Hot Things In The Face: At the drive-thru of a Wendy's (where only good, yummy things are supposed to happen) a man became irate when his fries were cold. The employee went outside to deliver hot, fresh fries to the man's vehicle in the parking lot. He got out of the vehicle and began cursing and yelling at her. As she turned to walk back into the restaurant, the man threw the hot fries in her face. In another incident, a man was assaulted by a suspect who squirted hot sauce all over him. As a kicker, the suspect threw the plastic bottle on him.
Fill In The Blank: "Tell Jimmie I'll rip his head off and shut his !" is the message that a caller left on a cell phone of someone who knows Jimmie. It is unclear if the caller said, "exclamation mark" or if the message was censored. All that is certain is that this would make for an excellent Mad Libs. And shut his ______ (body part). Nipple?
If A then B?: A woman going through a divorce and child custody battle with her husband reported that he had assaulted her. The husband also reported that he had been assaulted by the woman. What they seem not to know is that assault is a not mutually exclusive activity.

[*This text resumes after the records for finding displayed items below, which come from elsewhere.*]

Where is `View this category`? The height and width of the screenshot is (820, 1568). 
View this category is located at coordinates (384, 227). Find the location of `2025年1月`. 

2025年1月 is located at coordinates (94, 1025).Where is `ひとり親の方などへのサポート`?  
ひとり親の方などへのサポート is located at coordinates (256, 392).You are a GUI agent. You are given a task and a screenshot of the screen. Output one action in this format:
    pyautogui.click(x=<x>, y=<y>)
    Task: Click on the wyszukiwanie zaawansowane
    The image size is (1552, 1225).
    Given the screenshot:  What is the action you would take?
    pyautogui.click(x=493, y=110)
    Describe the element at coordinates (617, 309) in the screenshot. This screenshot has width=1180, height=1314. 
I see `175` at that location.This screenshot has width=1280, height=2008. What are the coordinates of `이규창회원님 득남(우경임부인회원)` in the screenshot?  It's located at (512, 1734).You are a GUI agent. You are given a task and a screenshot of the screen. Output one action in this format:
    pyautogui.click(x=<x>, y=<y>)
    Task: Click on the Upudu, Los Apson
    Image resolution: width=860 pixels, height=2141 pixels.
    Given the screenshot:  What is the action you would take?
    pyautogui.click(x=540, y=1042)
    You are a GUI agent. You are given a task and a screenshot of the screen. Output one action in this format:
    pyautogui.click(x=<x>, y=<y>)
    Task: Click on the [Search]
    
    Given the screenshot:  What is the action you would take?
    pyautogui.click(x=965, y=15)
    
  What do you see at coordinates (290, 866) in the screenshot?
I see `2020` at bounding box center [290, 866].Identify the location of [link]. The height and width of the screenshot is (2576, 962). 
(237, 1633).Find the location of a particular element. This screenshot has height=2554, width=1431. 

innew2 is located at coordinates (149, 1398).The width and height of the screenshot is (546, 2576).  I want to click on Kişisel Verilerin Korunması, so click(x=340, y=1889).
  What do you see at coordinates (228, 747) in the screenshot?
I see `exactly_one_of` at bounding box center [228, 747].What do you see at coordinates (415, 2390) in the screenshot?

A Spiritual Steal: Two concrete Buddha lawn ornaments were stolen out of the yard of a north Charlotte home. It is not believed the suspects are close to achieving Zen.
Colonel To The Rescue: A woman sought refuge in a KFC from a suspect who yelled, "You Bitch! I'm gonna kick your ass. When you come out, me, my sister and my friend, we're gonna jump you. We're gonna get you." The victim did not come out and the suspect, the suspect's sister and the suspect's friend left.
Canine Threat Of The Week: A man threatened a woman's Labrador retriever on Coverdale Drive. Although the man threatened the life of her canine friend, he did so in a polite manner. "Excuse me, but I just might have to shoot your dog," is what the fellow said.
Blotter items are chosen from the files of the Charlotte Police Department.